Tag des Abschiedes: Früh morgens fährt Gerhard mit dem Zug Richtung Istanbul. Für ca. 300 km braucht er elf Stunden, dafür kostet es nur 10 DM. Ein Abenteuer war es sicher auch. Ich bin Gerhard sehr dankbar. Er hat mir den Einstieg in diese Mammuttour sehr erleichtert! Nach einem weiteren sehr ausgiebigen und schmackhaften Mahl folgt dann auch nach und nach der Abschied von unserer so liebevollen Gastfamilie. Zuletzt werde ich noch durch die ganze Stadt durchgelotst. Für alles noch mal herzlichen Dank! Allein? Nein! Es ist so viel Verkehr, dass ich mir gar keine weiterreichenden Gedanken machen kann. Zudem treffe ich gleich bei meiner ersten Rast zwei lange in Deutschland lebende Türken, einen Deutschlehrer und einen Apotheker. Sie erzählen mir von ihren jeweils eigenen Problemen. Es wird aber auch deutlich, dass die Türkei scheinbar große wirtschaftliche Probleme hat (z.

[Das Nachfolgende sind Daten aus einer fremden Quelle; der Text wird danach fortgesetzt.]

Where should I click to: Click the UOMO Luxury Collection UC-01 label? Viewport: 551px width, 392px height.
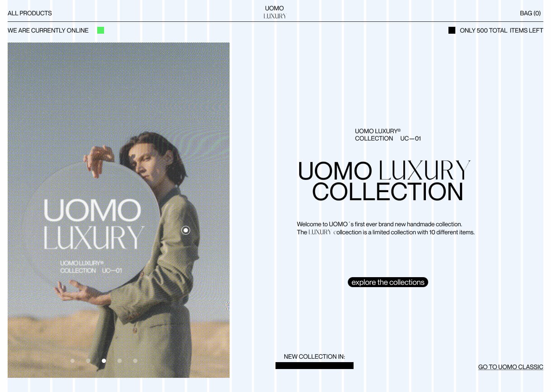tap(388, 135)
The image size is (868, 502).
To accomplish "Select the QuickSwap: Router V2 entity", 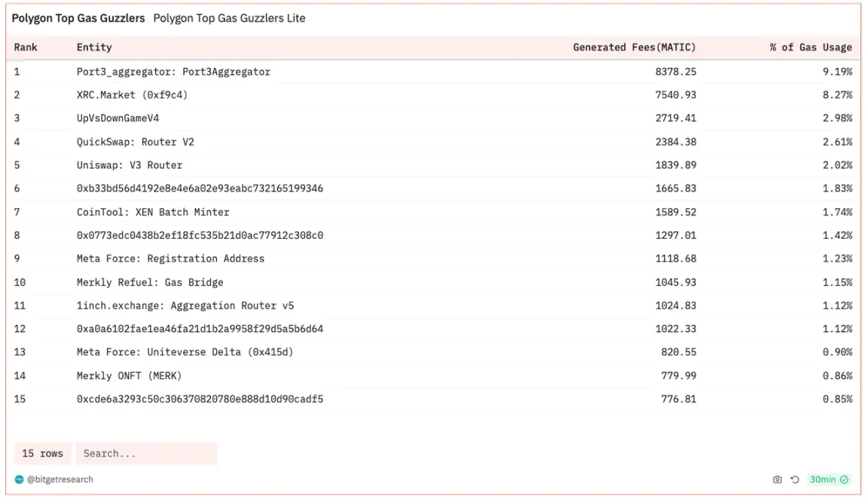I will [136, 142].
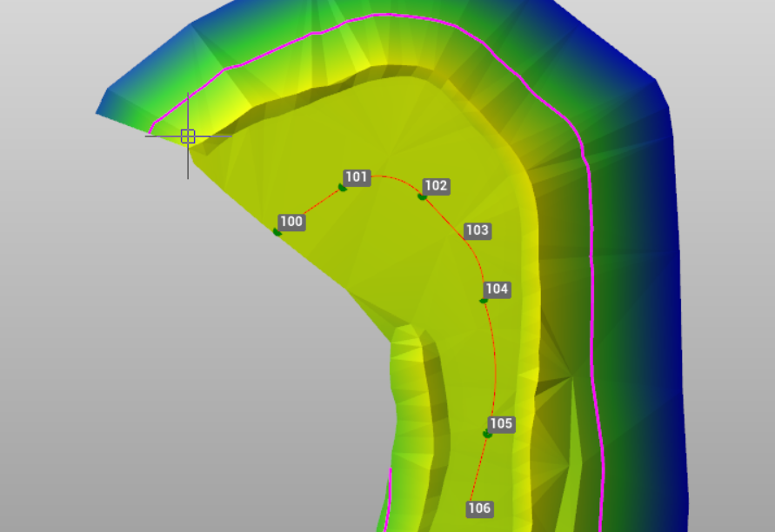This screenshot has width=775, height=532.
Task: Pick red alignment segment between 100 and 101
Action: [311, 209]
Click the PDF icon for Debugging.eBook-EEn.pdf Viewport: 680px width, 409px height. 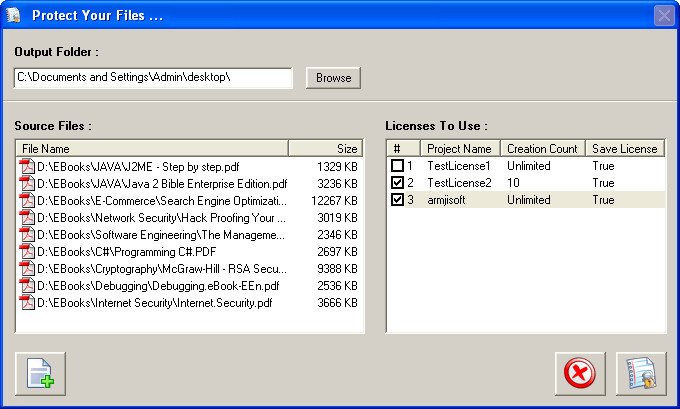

B. extrem hohe Inflation, Kinderarbeit). Auswege sieht aber niemand. Das Wetter ist optimal: 23° C und Sonne satt. Und die Straße ist zu meiner überraschung weitestgehend auch besser als an der Westküste. Eine Stunde vor Sonnenuntergang habe ich gerade die zentralanatolische Hochebene erreicht, da rufen mir von der Seite ein Dutzend Männer zu, ich solle doch mit ihnen picknicken. Es handelt sich um eine Gruppe von Busfahrern aus Izmir, die sich auf dem Weg nach Ankara zu einem Gespräch mit dem türkischen Ministerpräsidenten Yilmaz befinden. Es gibt viele türkische Spezialitäten, viele davon sehr scharf. Ich soll alle mal probieren. Sie sind stolz, dass es mir gut schmeckt und geben mir noch einige Vorräte mit. Als diese lustige Truppe weiterfährt, beschließe ich, gleich hier mein Nachtlager aufzuschlagen. Es ist das erste Mal in meinem Leben, dass ich alleine ein Zelt aufbaue. Zu meiner eigenen überraschung gelingt mir dies sogar gut und zügig. Zufrieden schlafe ich ein.